Memorandum from Professor Stuart Palmer,
University of Warwick
The University of Warwick is concerned about
the potential effect of closures of science departments in other
universities across England upon the vitality of the science community,
research and opportunities for students, should this be a continuing
Warwick believes that the closure of departments
has arisen from a combination of factors including changes in
the research and teaching formula, the deadline in popularity
of science subjects reflected in falling university applications
and A level study and the increasingly difficult financial position
of many universities as a result of an overall decline in the
unit of resource. Universities are inevitably focusing upon deficit
activities to produce savings in a management environment which
encourages transparency, accountability and value for money.

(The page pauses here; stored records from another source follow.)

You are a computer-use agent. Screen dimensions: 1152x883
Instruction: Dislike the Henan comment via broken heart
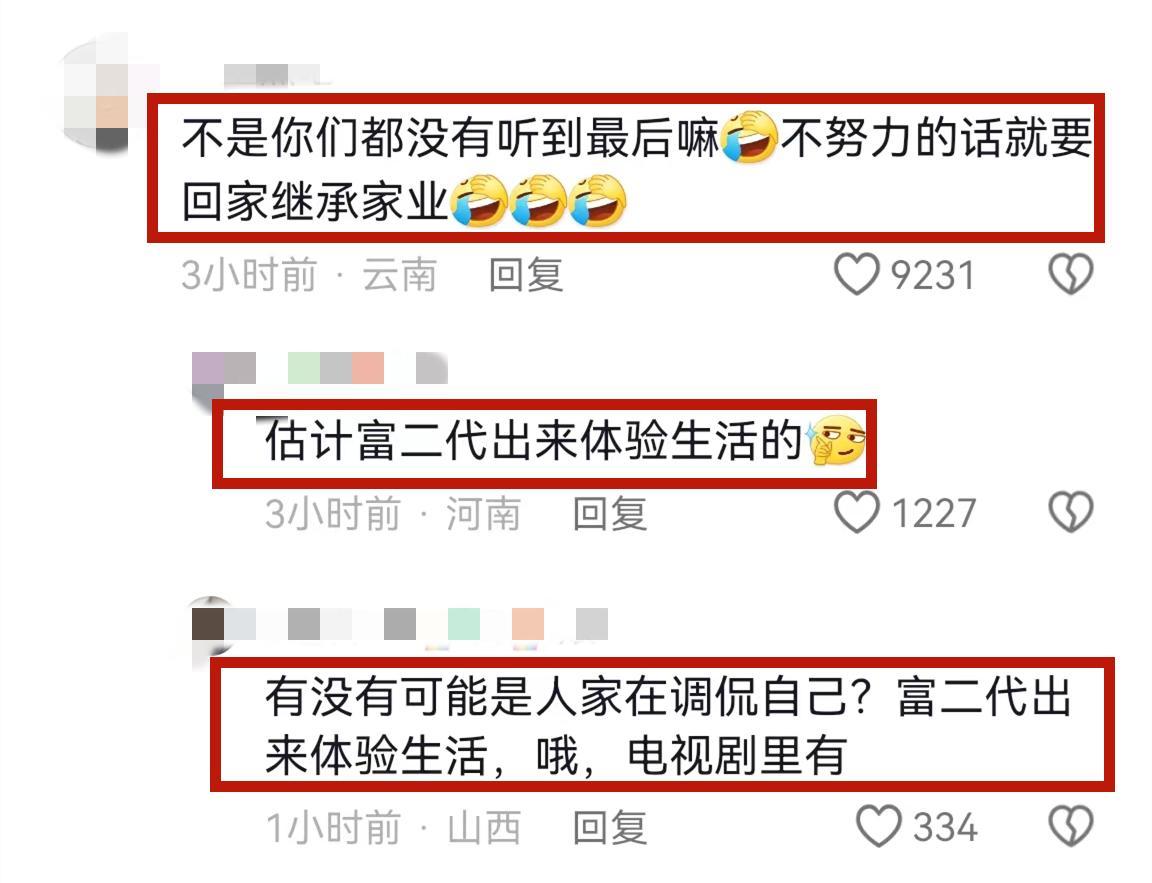[x=1070, y=512]
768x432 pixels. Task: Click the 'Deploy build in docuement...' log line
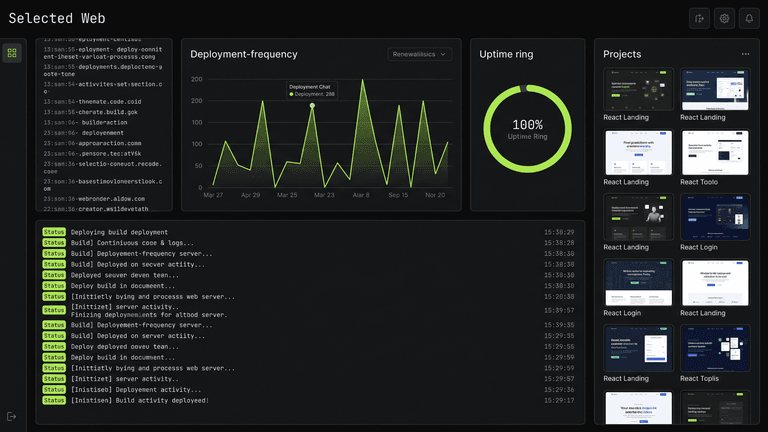point(122,286)
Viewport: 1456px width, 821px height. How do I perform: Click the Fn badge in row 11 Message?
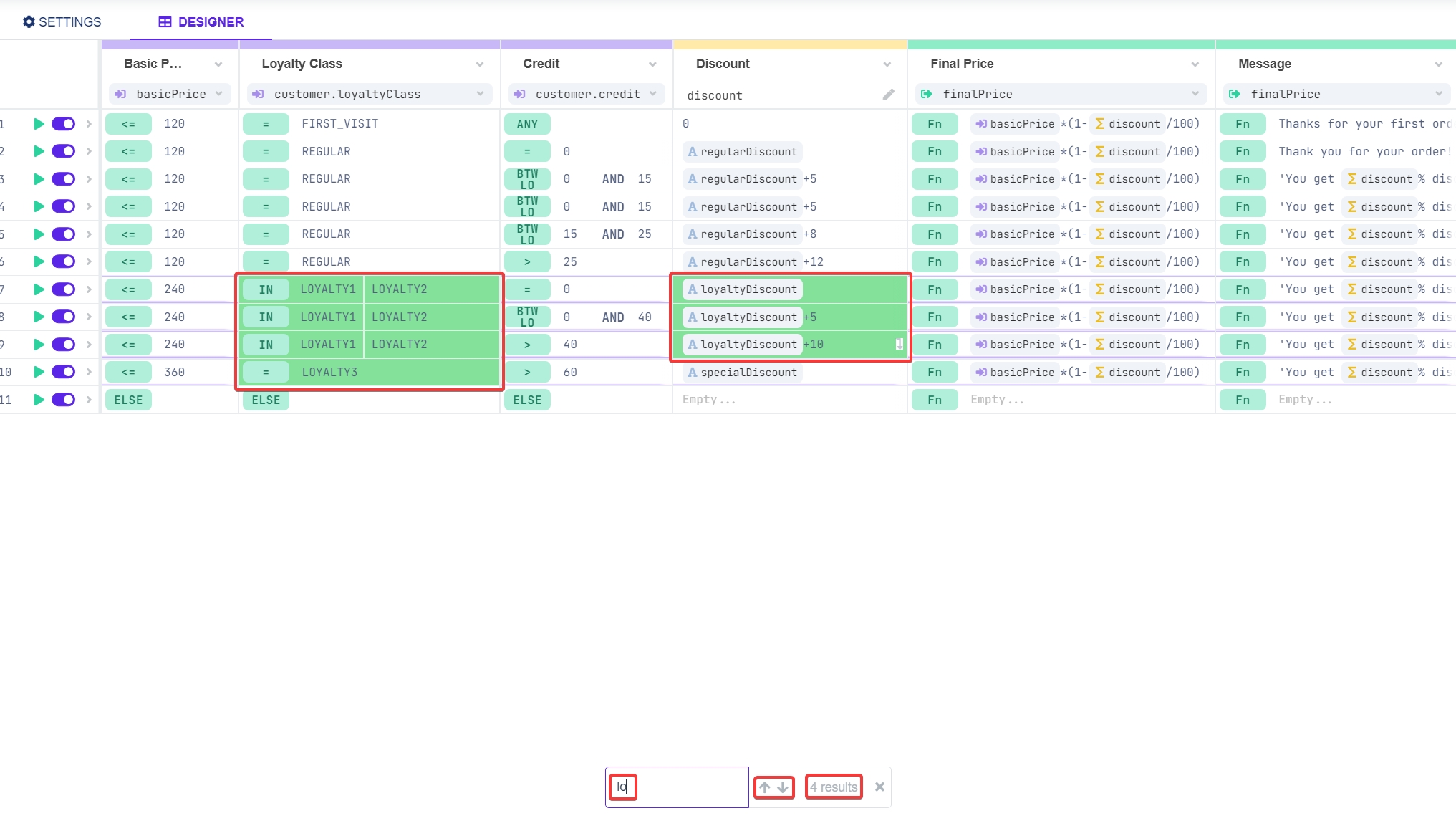click(1242, 400)

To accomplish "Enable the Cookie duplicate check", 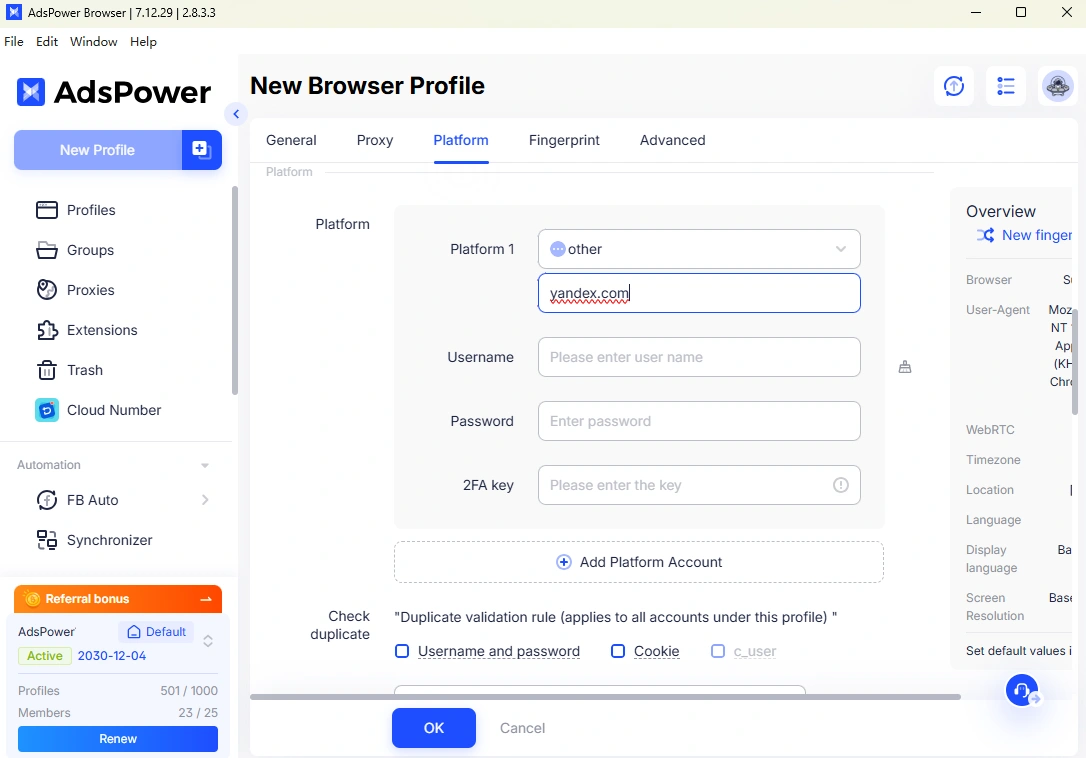I will (618, 651).
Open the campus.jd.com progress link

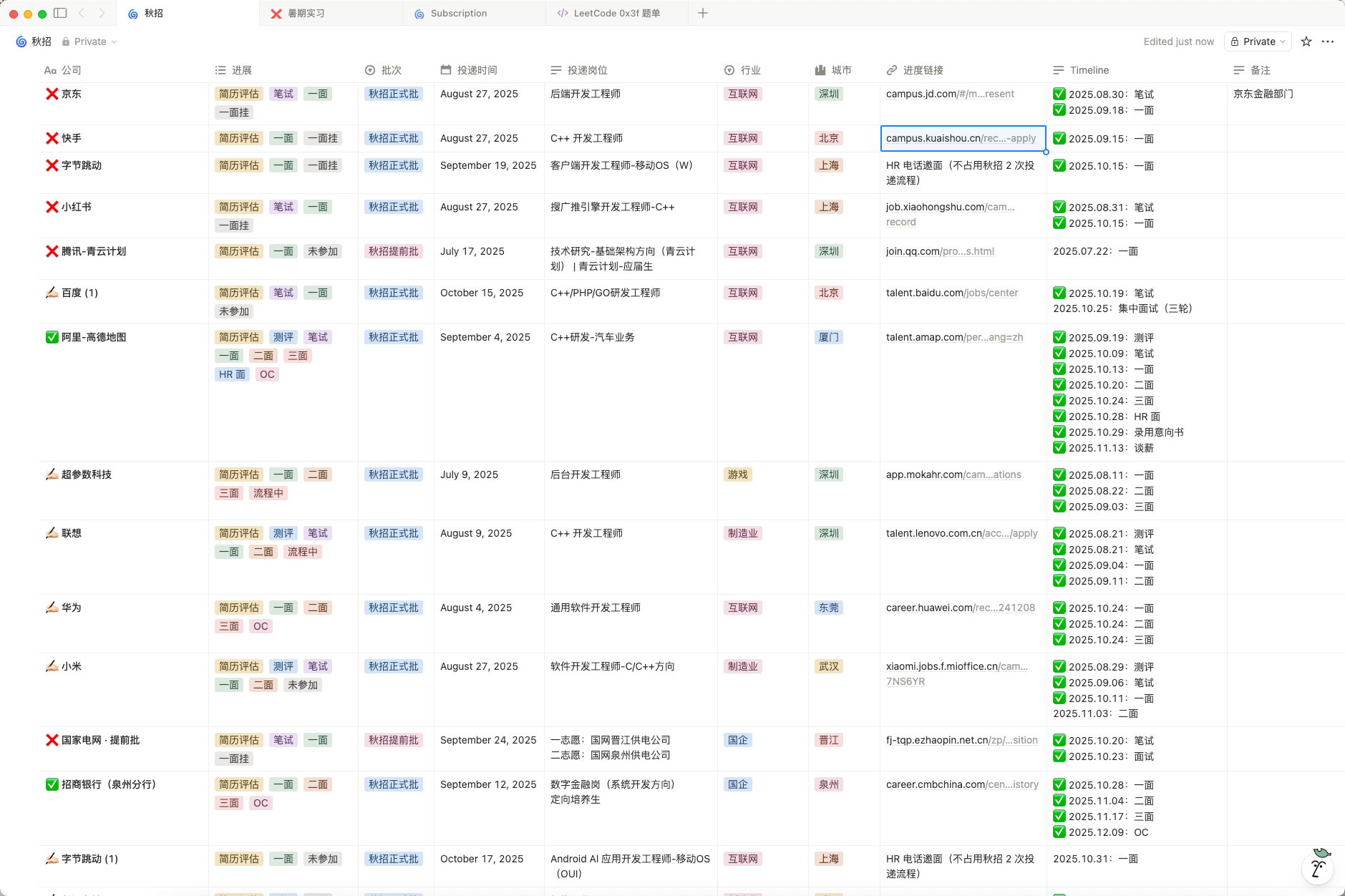click(950, 94)
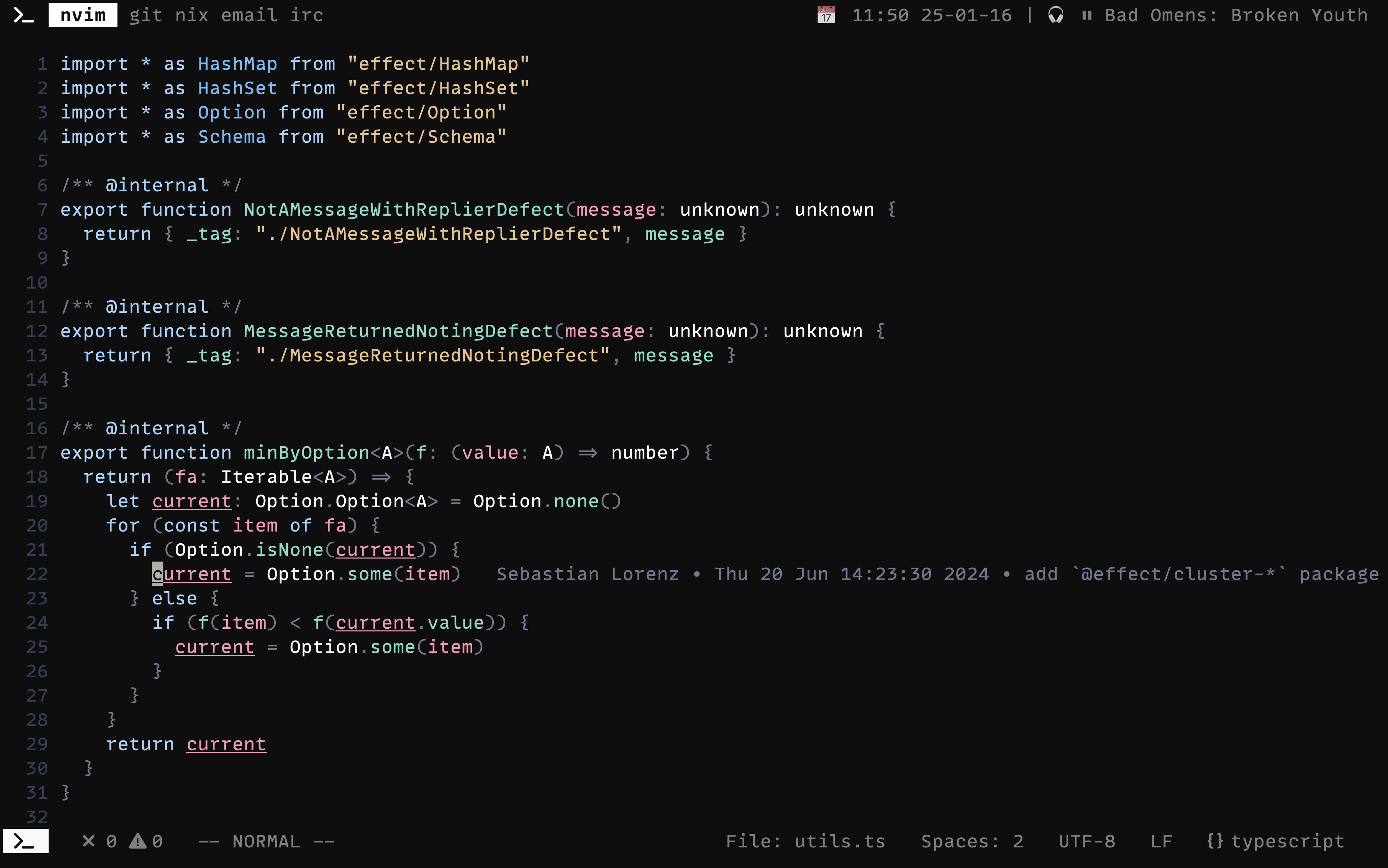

The University recognises the need for increasing
selectivity of research funding formulae as applied to Research
Assessment Exercise (RAE) weightings, noting the significant cost
of infrastructure required to conduct world leading and internationally
significant research in science. It may be inevitable therefore
that some universities may disengage from research and focus upon
scholarship or other applied activities. However, the interaction
between research and teaching is fundamental to inform the currency
and progress of the subject, and to the continuing supply of scientists
to underpin the research base (as identified in the Roberts Review
of Science in 2002). The University believes that whilst there
may be a place for teaching only provision at eg Foundation degree
level, there is an optimal number of research intensive departments
to ensure adequate supply of high quality scientists and teachers
and to foster a vibrant national research community which will
attract and retain the best scientists within this country.
However, the impact of increasing selectivity
has been to significantly reduce income to institutions from HEFCE
where RAE grade positions have fallen. The recurrent investment
required in infrastructure, equipment and staffing cannot be quickly
responsive to changes in the funding formula. The change in the
teaching funding methodology for 2004-05 has reduced the relative
resource for the science subjects covered by the Inquiry (by -3.4%).
This has exacerbated the financial income position of departments
which may also be experiencing difficulties in recruitment due
to national decline in applications in some subjects.
The Committee should note that the HEFCE formula
is a block grant and therefore institutions can and do determine
where funding flows to individual departments, and subsidise activity
which is key to the University's mission and strategy. Warwick
has sustained key strategic areas of activity, and has been able
to do this through strategic investment of surpluses derived from
other sources of private income. However it is inevitable that
universities facing financial difficulties will focus upon activities
requiring substantial subsidy and apply the HEFCE funding model
to identify these areas.
Warwick does not believe that the Government
or HEFCE should actively intervene to prevent closure of departments
or dictate supply of subjects provided by individual Universities.
Improvements to the overall unit of resource will facilitate the
ability of institutions to subsidise activity which is key to
the strategic aims of the institution and the country. The Government
should ensure that the HEFCE funding methodology does not erode
the unit of resource for science teaching and research further.
Where institutions decide upon closure of activity in light of
strategic interest, the Government may wish to consider ways of
facilitating transfers of research expertise (eg through transitional
funding) and the redistribution of national and regional impact
of supply of student places to mitigate the effect.